Good luck with that.
2011 was littered with disasters in Russia. The entire year: it’s not just for August any more. In the air, with several horrific air crashes. In space, with a handful of spectacular launch failures. And, as noted above, on the waters. The Russian disaster triad.
The only real notable success to counter this litany of catastrophes is the Bulava missile, which experienced three successful test launches in the last several months of the year, and is on the verge of being operational. This success, when contrasted with the other disasters, only cements Russia’s reputation as Upper Volta with missiles.
*My mistake, in haste: The Yekaterinburg is an SSBN in US Navy nomenclature (B=ballistic for ballistic missile sub). Interesting that Citizen M had a post on the Robert Amsterdam blog a couple of hours after mine that (a) used the exact phrase “Delta IV class SSN Yekaterinburg”, (b) is titled “Submarine Fire Caps Year of Disasters”–the theme of my post, but (c) doesn’t acknowledge or link to this post. Google “Delta IV class SSN Yekaterinburg” (in quotes) and you get two hits–my post and the RA post. I wonder if Citizen M knows a Delta IV from a Delta faucet: if s/he did, s/he might have corrected my SSN vs. SSBN error.

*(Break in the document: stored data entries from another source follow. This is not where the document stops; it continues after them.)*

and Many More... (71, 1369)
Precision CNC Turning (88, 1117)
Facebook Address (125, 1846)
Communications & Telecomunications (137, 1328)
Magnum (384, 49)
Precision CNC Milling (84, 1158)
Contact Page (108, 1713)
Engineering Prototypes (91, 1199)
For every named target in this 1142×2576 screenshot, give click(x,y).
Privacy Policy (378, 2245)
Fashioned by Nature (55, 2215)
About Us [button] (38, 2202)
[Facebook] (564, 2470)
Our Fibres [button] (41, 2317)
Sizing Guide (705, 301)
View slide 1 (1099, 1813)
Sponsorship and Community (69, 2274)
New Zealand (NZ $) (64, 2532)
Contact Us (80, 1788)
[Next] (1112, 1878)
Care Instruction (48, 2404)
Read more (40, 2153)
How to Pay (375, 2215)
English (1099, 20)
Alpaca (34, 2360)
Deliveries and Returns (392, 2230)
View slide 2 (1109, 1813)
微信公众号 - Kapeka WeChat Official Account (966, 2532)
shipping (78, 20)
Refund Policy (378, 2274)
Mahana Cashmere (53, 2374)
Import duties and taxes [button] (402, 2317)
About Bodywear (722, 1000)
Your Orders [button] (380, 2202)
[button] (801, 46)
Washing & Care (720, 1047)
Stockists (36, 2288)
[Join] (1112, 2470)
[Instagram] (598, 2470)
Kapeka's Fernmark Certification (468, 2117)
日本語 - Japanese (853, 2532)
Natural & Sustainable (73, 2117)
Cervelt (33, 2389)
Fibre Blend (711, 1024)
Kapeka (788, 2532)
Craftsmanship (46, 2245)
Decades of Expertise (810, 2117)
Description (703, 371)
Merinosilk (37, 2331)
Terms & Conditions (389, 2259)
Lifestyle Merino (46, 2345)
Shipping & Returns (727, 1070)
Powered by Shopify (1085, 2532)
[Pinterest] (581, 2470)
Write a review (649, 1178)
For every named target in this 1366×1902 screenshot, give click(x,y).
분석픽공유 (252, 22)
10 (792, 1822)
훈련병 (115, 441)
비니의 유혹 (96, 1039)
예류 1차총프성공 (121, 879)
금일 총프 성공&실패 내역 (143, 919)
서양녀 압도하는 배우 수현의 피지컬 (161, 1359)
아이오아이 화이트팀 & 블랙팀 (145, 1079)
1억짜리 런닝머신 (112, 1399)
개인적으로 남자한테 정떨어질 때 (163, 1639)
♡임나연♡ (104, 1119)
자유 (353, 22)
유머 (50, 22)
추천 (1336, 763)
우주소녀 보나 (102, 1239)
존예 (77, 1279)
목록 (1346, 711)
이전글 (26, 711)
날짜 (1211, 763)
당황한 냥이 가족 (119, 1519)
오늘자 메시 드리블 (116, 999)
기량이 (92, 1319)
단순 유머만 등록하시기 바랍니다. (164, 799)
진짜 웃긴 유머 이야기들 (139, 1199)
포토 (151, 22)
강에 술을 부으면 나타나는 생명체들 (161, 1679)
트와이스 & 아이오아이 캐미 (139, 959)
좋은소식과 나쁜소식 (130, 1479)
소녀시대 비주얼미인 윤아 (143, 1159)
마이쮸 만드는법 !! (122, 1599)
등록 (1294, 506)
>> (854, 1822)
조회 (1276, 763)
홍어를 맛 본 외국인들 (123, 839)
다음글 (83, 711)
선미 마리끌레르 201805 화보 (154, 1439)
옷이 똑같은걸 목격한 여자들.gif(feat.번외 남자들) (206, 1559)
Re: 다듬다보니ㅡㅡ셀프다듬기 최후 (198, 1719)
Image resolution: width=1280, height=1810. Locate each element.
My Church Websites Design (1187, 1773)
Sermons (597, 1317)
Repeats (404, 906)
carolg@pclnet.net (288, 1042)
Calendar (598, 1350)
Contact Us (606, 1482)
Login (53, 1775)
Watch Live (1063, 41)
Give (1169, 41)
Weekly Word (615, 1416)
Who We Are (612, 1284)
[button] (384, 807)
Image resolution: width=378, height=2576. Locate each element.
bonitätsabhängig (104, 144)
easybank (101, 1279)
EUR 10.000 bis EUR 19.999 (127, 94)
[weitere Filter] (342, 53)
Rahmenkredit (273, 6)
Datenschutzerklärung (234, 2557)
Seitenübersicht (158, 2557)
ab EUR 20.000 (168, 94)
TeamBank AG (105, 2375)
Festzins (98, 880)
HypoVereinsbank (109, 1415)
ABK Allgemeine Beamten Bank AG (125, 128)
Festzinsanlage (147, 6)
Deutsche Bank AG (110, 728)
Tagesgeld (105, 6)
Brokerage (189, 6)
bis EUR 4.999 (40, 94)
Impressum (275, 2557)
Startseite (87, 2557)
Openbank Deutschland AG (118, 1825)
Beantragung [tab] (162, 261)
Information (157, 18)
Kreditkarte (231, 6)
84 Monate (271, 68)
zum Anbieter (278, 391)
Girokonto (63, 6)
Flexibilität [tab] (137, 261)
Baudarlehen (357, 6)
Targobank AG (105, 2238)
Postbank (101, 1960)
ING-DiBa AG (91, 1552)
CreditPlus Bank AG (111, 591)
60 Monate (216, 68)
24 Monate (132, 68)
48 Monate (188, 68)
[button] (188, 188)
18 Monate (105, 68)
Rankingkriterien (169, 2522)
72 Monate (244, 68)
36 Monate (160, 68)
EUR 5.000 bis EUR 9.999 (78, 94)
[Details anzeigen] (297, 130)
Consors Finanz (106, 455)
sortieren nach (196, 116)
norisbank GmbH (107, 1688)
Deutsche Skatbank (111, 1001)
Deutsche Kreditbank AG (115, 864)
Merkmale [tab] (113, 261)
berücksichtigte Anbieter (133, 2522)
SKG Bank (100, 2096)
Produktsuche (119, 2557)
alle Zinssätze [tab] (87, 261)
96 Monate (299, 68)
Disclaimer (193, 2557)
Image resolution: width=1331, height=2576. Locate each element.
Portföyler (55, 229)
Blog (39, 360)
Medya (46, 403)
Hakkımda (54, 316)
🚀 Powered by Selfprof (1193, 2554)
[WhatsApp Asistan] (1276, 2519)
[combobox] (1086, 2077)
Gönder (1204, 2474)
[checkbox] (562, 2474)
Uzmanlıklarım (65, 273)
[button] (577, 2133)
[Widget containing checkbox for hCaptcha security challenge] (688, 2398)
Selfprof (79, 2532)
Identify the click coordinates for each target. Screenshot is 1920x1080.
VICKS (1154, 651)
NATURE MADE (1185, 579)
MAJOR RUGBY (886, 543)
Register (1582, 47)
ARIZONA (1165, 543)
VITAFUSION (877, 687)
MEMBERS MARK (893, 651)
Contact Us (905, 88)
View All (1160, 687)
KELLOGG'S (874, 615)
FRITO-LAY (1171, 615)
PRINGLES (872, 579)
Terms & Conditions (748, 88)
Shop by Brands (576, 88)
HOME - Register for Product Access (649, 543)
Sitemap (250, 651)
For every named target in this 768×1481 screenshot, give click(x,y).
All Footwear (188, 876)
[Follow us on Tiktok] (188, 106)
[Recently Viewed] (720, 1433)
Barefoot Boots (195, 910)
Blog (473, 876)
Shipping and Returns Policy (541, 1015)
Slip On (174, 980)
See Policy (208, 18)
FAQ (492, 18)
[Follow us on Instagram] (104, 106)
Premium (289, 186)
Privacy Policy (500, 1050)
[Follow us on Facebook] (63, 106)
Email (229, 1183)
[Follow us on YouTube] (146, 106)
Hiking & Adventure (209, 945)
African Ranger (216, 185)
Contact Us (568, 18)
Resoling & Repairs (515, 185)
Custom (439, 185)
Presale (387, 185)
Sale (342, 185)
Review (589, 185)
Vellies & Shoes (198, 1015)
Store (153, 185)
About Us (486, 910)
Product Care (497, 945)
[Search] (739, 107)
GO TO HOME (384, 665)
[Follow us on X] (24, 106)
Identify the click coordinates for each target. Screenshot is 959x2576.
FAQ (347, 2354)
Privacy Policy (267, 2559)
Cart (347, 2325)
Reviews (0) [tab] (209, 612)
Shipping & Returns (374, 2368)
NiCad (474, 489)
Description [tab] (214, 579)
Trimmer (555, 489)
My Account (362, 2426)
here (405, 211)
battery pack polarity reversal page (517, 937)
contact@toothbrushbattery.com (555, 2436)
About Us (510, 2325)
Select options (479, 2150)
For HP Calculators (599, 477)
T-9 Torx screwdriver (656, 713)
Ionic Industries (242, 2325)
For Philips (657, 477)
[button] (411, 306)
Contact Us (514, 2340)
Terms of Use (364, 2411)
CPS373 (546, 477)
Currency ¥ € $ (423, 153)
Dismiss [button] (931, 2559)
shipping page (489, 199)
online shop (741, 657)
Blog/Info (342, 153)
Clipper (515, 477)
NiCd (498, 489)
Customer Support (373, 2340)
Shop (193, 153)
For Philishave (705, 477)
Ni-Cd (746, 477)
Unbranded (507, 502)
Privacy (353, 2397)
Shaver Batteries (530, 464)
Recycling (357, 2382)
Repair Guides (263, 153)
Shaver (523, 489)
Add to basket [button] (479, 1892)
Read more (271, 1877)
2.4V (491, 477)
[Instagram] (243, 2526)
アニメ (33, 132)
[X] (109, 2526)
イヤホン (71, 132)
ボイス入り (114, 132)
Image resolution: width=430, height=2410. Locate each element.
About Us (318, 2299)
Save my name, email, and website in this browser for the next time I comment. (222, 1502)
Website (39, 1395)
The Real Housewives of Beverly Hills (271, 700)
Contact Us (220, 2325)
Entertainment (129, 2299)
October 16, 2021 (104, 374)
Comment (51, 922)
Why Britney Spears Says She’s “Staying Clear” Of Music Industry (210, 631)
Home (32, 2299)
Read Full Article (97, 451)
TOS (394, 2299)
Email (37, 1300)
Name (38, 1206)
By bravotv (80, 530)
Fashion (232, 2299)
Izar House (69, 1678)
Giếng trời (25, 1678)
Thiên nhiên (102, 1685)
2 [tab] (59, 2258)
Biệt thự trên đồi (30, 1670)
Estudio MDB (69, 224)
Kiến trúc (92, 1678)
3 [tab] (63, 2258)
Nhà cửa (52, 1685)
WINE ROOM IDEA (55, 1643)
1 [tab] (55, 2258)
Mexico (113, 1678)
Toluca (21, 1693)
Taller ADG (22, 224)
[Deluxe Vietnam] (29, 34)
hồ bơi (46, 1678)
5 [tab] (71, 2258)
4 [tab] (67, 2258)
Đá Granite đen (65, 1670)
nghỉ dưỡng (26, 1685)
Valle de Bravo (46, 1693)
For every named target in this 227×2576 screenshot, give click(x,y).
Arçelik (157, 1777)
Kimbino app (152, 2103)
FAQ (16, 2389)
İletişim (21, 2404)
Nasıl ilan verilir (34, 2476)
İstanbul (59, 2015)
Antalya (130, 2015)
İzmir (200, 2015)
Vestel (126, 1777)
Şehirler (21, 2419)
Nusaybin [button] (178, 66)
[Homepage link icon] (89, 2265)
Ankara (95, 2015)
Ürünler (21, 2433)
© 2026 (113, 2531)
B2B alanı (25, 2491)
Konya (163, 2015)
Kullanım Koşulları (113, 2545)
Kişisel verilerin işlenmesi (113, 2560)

I appreciate people reading and quoting material from the blog, but links and acknowledgement are the blog-socially correct courtesies. This happens with some frequency (and is not limited to blogs–I’ve had international publications lift material without attribution) and it is just annoying.
Update: Citizen M updated the RA post to include a link and a kind word to SWP. Thanks.